World War I had seen some air raids over England and Germany, but the technology was not yet available to wreak total havoc on the civilian population. The very idea of targeting a civilian population in a time of war was anathema to most of the world’s leaders.
Giulio Douhet, an evangelist of air power and later Mussolini’s air force adviser, postulated that the bomber would be the main weapon of the next war. Fighters were seen as too slow or secondary to the bomber forces. American Air Force Colonel William “Billy” Mitchell sank German war prize battleships from the air, despite the objections of the Navy. His flamboyant attitude and disregard of orders eventually led to his court-martial, but it was really an attempt to silence him. One of his little-noticed predictions was that of an attack on a little-known outpost called Pearl Harbor. Other prophets of air power included Hermann Goering, who oversaw the huge buildup of the Luftwaffe into an effective tactical air force.
“The bomber will always get through.” Stanley Baldwin, then UK Prime Minister, told the House of Commons on November 10, 1932. The strategic bomber, as envisioned by Douhet, was preeminent in the west. Fighters and other aircraft had less priority. At the start of the war, the RAF had separate “Commands” for different roles. Fighter Command oversaw the air defense of the British Islands. Bomber Command was the striking arm of the RAF. Coastal Command protected the maritime lanes that Britain depended on for survival. While under unified overall tactical command, these three units fought each other constantly for allocation of more resources and acted as separate air forces.

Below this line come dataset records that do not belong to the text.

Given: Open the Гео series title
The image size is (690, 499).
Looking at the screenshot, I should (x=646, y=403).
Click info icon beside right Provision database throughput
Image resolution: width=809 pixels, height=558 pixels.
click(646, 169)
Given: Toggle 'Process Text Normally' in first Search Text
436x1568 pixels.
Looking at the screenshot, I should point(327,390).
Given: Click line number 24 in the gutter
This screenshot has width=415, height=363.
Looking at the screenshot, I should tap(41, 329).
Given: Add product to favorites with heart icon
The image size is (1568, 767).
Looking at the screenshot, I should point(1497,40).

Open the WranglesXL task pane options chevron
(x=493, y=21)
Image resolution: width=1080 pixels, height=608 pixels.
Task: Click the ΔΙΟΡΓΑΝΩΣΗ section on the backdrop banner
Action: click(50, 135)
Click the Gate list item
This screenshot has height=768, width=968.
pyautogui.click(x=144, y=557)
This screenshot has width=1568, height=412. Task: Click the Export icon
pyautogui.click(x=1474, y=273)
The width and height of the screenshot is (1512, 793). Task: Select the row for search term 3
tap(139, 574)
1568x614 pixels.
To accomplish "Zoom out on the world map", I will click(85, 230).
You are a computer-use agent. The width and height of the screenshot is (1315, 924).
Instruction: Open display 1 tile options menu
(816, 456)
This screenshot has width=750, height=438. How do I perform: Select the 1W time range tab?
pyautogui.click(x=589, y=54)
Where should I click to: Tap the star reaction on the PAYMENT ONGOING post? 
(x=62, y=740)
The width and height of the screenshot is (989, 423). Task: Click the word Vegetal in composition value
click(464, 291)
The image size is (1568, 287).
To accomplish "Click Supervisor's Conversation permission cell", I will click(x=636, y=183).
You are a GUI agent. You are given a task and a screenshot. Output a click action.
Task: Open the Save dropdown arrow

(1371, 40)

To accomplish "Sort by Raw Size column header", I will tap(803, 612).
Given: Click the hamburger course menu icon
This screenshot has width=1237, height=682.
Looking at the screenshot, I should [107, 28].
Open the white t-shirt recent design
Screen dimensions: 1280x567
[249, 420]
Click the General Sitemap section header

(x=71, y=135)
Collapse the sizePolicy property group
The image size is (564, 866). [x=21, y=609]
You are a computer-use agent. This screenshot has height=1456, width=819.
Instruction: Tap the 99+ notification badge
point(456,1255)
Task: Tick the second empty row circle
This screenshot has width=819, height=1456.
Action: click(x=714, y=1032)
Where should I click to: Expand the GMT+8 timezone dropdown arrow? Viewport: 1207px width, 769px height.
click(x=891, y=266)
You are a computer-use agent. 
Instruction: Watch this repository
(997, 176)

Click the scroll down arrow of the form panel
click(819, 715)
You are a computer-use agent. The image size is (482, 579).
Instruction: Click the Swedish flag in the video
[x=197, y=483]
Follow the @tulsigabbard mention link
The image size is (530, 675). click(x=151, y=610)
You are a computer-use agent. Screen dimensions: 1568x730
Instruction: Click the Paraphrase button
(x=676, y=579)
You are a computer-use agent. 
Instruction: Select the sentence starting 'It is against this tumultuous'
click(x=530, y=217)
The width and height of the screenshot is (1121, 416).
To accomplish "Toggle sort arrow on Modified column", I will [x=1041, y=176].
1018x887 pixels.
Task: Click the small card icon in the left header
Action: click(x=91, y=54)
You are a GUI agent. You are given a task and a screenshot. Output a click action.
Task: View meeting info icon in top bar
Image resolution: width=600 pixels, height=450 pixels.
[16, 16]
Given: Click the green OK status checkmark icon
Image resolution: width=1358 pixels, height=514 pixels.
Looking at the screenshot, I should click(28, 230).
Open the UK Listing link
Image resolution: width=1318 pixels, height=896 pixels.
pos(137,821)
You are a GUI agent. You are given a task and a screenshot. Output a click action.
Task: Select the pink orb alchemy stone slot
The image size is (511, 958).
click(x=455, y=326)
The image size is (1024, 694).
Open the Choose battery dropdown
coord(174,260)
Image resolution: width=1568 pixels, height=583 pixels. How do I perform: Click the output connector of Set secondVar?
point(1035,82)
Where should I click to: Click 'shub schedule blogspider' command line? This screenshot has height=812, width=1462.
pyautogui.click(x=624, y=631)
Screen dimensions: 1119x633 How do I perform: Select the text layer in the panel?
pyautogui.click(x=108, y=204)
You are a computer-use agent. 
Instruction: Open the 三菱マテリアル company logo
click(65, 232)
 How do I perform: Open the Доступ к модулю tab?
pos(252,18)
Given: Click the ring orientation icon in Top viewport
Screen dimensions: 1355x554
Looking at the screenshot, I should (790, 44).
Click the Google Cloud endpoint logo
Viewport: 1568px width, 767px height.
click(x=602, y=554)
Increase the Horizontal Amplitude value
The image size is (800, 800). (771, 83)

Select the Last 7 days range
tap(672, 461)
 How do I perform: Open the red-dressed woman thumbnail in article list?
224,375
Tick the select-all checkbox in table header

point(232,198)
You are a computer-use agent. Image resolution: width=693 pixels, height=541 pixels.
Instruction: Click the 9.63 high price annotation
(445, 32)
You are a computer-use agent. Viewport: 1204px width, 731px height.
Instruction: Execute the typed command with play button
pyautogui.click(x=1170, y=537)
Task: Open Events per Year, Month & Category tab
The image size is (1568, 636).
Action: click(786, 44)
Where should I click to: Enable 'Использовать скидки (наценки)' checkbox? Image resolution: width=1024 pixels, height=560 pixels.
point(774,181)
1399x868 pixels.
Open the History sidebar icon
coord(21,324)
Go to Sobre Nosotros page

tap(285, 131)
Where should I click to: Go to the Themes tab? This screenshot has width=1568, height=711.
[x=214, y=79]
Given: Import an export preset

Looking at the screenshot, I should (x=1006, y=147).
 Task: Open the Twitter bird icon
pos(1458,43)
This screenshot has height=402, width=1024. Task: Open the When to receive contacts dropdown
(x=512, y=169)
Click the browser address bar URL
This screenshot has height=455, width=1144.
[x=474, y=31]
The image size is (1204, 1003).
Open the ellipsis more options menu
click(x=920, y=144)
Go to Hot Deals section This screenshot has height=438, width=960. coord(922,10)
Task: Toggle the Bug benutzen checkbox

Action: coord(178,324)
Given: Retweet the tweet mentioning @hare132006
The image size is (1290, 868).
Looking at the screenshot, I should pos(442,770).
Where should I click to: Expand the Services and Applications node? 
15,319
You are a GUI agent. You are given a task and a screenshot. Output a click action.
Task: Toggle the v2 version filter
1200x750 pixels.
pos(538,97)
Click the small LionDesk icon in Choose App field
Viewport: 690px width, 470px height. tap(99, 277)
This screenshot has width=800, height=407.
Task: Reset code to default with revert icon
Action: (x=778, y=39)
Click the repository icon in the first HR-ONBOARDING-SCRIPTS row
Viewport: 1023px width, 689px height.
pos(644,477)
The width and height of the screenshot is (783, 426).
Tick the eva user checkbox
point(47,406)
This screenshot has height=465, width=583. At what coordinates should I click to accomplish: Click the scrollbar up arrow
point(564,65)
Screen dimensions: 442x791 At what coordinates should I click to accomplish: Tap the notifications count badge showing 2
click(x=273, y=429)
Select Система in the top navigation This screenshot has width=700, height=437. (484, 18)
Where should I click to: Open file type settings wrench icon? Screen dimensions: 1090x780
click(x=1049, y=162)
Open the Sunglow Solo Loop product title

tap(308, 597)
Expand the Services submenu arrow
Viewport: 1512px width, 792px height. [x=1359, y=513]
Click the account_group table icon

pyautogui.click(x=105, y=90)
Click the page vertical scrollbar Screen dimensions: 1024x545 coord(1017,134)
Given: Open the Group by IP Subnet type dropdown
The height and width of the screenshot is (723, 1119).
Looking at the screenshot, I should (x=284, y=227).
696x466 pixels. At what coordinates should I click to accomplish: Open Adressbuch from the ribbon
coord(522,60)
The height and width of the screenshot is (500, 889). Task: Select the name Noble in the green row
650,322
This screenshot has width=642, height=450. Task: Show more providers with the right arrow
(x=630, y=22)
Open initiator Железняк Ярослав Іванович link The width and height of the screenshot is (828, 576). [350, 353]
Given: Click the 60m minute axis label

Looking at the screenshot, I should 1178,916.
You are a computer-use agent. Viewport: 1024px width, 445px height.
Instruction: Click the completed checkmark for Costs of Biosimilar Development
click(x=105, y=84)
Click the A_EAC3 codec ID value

Air Vice Marshall Sir Arthur Harris led bomber Command. “Bomber” Harris was a veteran of the First World War, and a student of Douhet. He believed that Bomber Command could win the war alone through targeting the German civilian population making the tools of war for the Nazis. If production were disrupted to the point it was nonfunctional, Germany would have to surrender. Also, the was widespread public opinion in England and elsewhere that the Germans had brought the possibility of air attack on themselves, that the raids on Guernica, Warsaw, Rotterdam, and London were illegal raids that demanded harsh payback.